Nessuna alternativa: il motivo della separazione tra Messi e il Barcellona

Leo Messi non sarà più un giocatore del Barcellona e firmerà, molto probabilmente, per il Paris Saint Germain nei prossimi giorni. E questo è chiaro a tutti, considerando anche la conferenza stampa di questa mattina che si è tenuta al Camp Nou.

Proviamo però a fare chiarezza riguardo quello che è successo e sul motivo che ha spinto Messi a lasciare i blaugrana.

“Non abbiamo un margine salariale corretto per le norme della Liga spagnola, non abbiamo margini di trattativa. I numeri dicono questo: le perdite sono superiori a quanto previsto. I debiti sono importanti e mettono in difficoltà il club. Non potevo prendere una decisione che avrebbe distrutto il club”.

Ha dichiarato due giorni fa Joan Laporta, il presidente del Barcellona, riguardo il non rinnovo di Leo Messi.

Ne LaLiga è stato inserito il tetto salariale massimo che ogni squadra deve rispettare ad inizio stagione e che può variare da club a club. Il Salary Cap è condizionato da vari fattori, sia in entrata che in uscita economicamente parlando e ogni squadra deve rimanere al di sotto dello stesso. Quello del Barcellona si è ridotto da 656,43 milioni a 347 milioni per la nuova stagione. La pandemia, evidentemente, ha influenzato negativamente questo fattore che ha costretto il Barcellona, e non solo (anche Atletico e Real Madrid ad esempio) a fare i conti con gli ingaggi e le uscite soprattutto.

La conferma e il rinnovo contrattuale di Messi avrebbe messo in serio pericolo il futuro del club catalano:

“Innanzitutto voglio dire che abbiamo ricevuto una brutta eredità: il monte salari a livello sportivo, con il rinnovo di Messi, avrebbe rappresentato il 110% delle entrate del club, senza rinnovo è invece intorno al 95%. Siamo un club con 120 anni di storia, abbiamo avuto grandi calciatori, fra i quali il più grande di sempre, al quale saremo sempre grati ma la società viene sempre prima di tutto. Eravamo disposti a sostenere certe spese ma sappiamo ora che non abbiamo margini salariali: la gestione del club nel recente passato è stata difficile, la precedente gestione ha superato il limite e non abbiamo avuto il tempo di ribaltare questa situazione. Abbiamo preso, purtroppo, l’unica strada possibile. Le perdite che avevamo previsto erano circa 200 milioni, ma saranno 487 che sono tante”.
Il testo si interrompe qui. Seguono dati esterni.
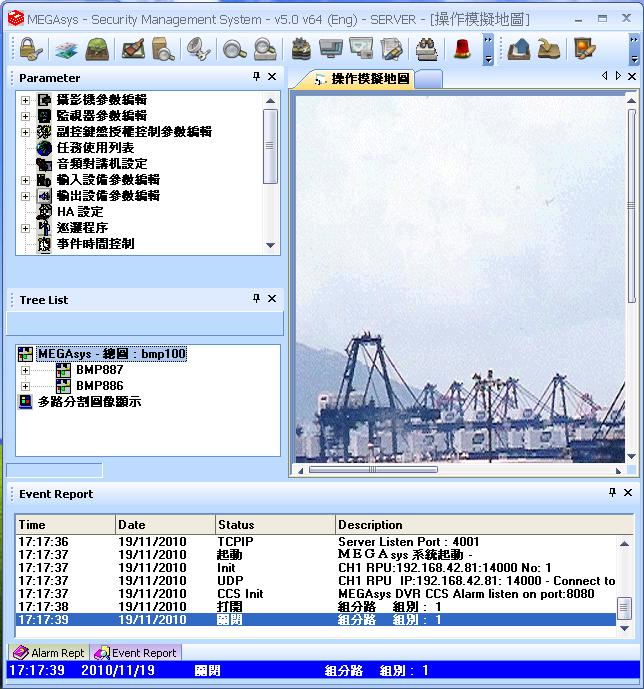Viewport: 644px width, 689px height.
Task: Expand the 輸入設備參數編輯 tree node
Action: (26, 180)
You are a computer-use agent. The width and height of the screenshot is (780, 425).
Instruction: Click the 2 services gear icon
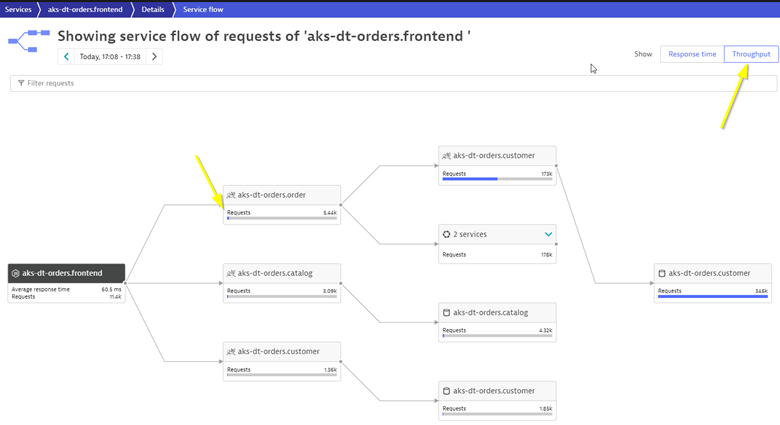click(446, 234)
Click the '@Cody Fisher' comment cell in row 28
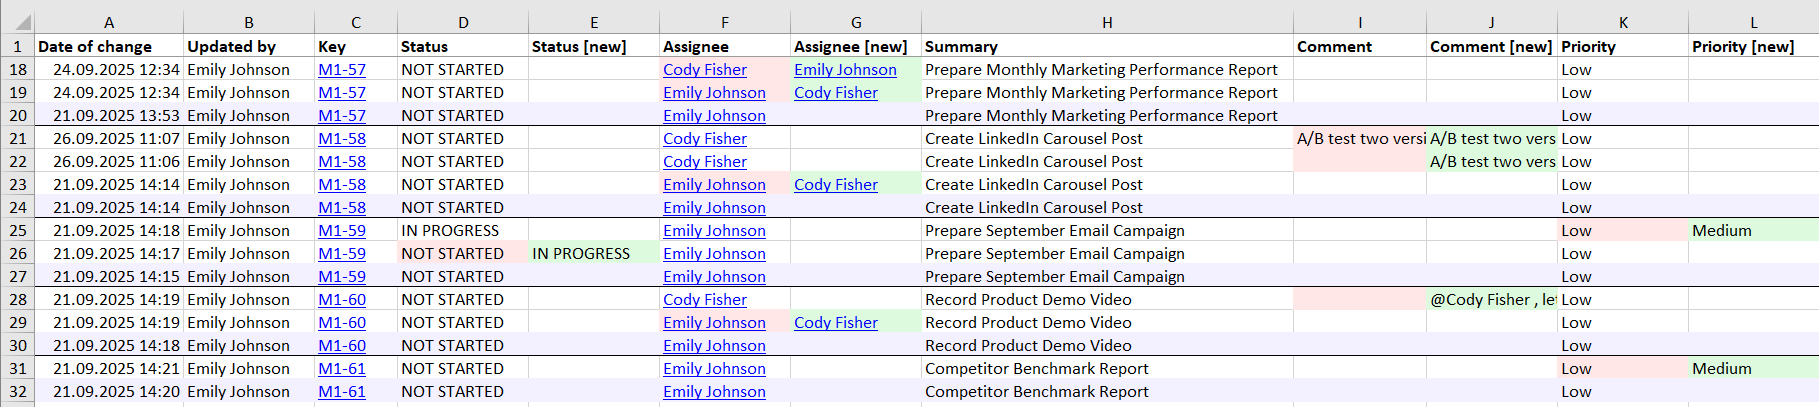The height and width of the screenshot is (407, 1819). [x=1491, y=300]
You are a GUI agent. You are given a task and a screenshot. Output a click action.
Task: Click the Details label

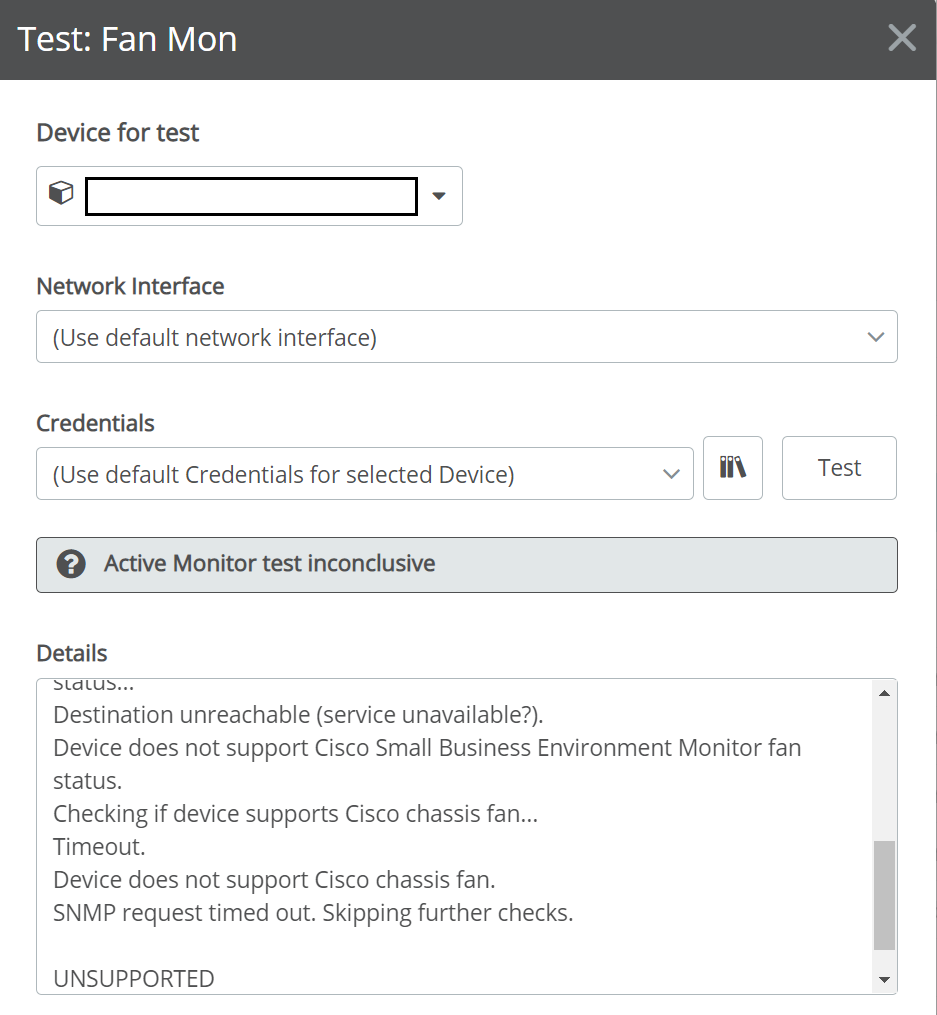(71, 652)
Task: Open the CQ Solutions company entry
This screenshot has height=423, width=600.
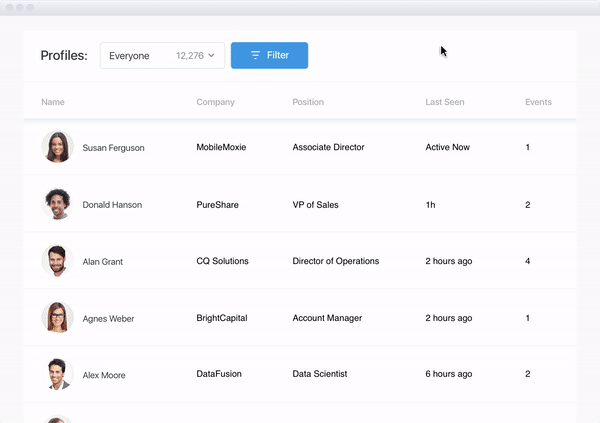Action: click(222, 261)
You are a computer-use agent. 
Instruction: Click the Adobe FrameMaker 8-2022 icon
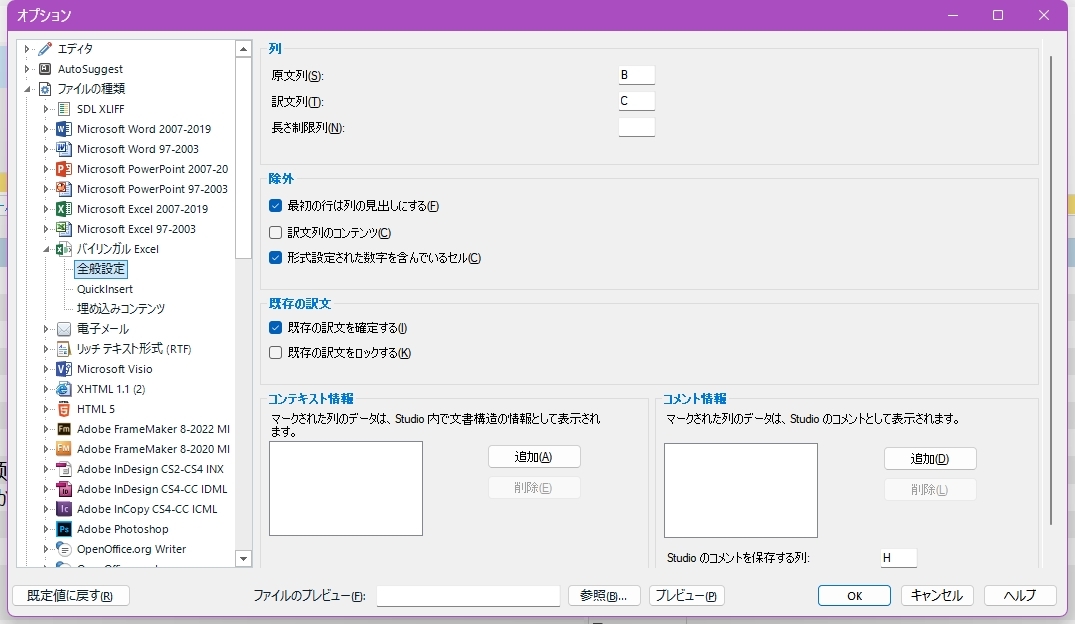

Leo Messi voleva restare al Barça ed è quello che avrebbe voluto anche la società catalana. Inizialmente il numero 10 argentino avrebbe dovuto firmare per 2 stagioni, spalmando però l’ingaggio su 5 anni. Questo è stato vietato dalle norme spagnole e allora si è pensato ad un ingaggio di 5 anni che anche lo stesso calciatore aveva accettato ma alla fine non è stato possibile realizzare nemmeno questo. Attualmente il Barcellona per aggiungere 25 milioni di stipendio dovrebbe rilasciarne 100, un rapporto di 1:4 e l’operazione Messi sarebbe stata difficile da sostenere in qualsiasi caso. Qualcuno già presente in rosa ha già fatto un sacrificio dal punto di vista contrattuale e per questo sarebbe stato complicato per i catalani guadagnare altro budget, in termini d’ingaggio, per poter far firmare Leo Messi.

Finisce un’era, probabilmente a causa di una cattiva gestione da parte del Barcellona delle finanze interne, con l’aggravante della pandemia che ha colpito un po’ tutte le squadre, dalle più piccole alle più grosse, tranne qualcuno, evidentemente. Se ne va Messi, ma non senza aver ripagato, e alla grande, alla società blaugrana la fiducia e l’opportunità che gli è stata data da piccolo.

Dal 1910 all’arrivo di Messi il Barcellona ha vinto 48 trofei (16 campionati spagnoli, 1 Champions League, 24 Coppe di Spagna, 2 Supercoppe Uefa, 5 Supercoppe di Spagna). Dall’esordio della pulce, nel 2004/2005, ad oggi 34 coppe (10 campionati spagnoli, 4 Champions League, 6 Coppe di Spagna, 3 Supercoppe UEFA, 3 Coppe del mondo per club, 8 Supercoppe di Spagna).